A bill to transfer control of the St. Louis Police Department from the state to the city is held up in the state Senate.
After upheaval and scandals involving the state-appointed police board, St. Louis’ political and civic leadership and most of its citizens think it’s time for the city to take over. Missouri lawmakers, however, know better. One senator, Jim Lembke of Lemay, characterized St. Louis as “dysfunctional.” Another senator, Rob Schaaf, said he strongly suspected corruption among the St. Louis Board of Aldermen. And hailing from St. Joseph, all the way across the state from St. Louis, how could he be wrong?
In what may be a Missouri record, the legislature is poised this year to overturn — count ‘em — four voter-passed initiatives.
By a vote of 20-14, the Senate on Thursday voted for a bill invalidating many of the provisions and protections of Proposition B, the initiative cracking down on abuses by puppy breeders that Missouri voters approved in November. Supporters bemoaned the complexity of the initiative and said they were pretty sure people didn’t realize what they were voting on.
The House has already approved a bill repealing a 2006 voter-passed initiative allowing the state’s minimum wage to rise if the cost of living increases; action in the Senate is expected soon.
Another voter-approved law in the legislature’s sights is the Missouri Clean Energy Initiative, which in 2009 passed in every county in the state except Osage. It calls for 15 percent of the state’s energy to be produced from renewable sources by 2021.
A move is also under way to undo a 1976 voter-approved law that prevents electric utilities from charging customers for a new plant before the plant begins producing energy.
We shouldn’t get the idea that Missouri lawmakers spend all their time dismantling laws voters wanted passed — or thought they did, anyway. Our elected representatives are perfectly capable of coming up with ideas of their own.
Why, Sen. Jane Cunningham made national news for her innovative proposal to roll back most of the state’s child labor law protections. Age limits and restrictions on the number of hours that children can work are completely “over the top” Cunningham declared.
The national consensus has it that child labor protections are necessary and good. But what does everybody else know? Only the Missouri legislature is always right.

TASKS AND EXERCISES:
(1) In the editorial on the Missouri legislature, rewrite the passage starting with "A move is also" and going on through "begins producing energy.", substituting "power companies" for "electric utilities".
(2) According to the editorial on the Missouri legislature, by what vote did the Senate approve the bill invalidating many provisions of Proposition B?
(3) Translate this sentence from the editorial on the Missouri legislature into Spanish: "A bill to transfer control of the St. Louis Police Department from the state to the city is held up in the state Senate."

PROVIDED MATERIAL:
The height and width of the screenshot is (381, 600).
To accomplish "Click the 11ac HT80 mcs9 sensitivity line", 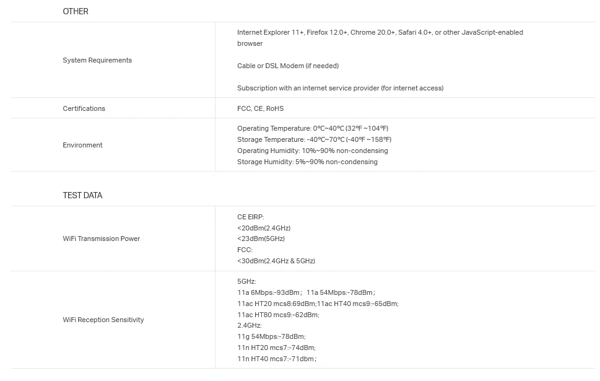I will click(278, 315).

FULL SOLUTIONS:
(1)
A move is also under way to undo a 1976 voter-approved law that prevents power companies from charging customers for a new plant before the plant begins producing energy.

(2) 20-14

(3) Un proyecto de ley para transferir el control del Departamento de Policía de St. Louis del estado a la ciudad está detenido en el Senado estatal.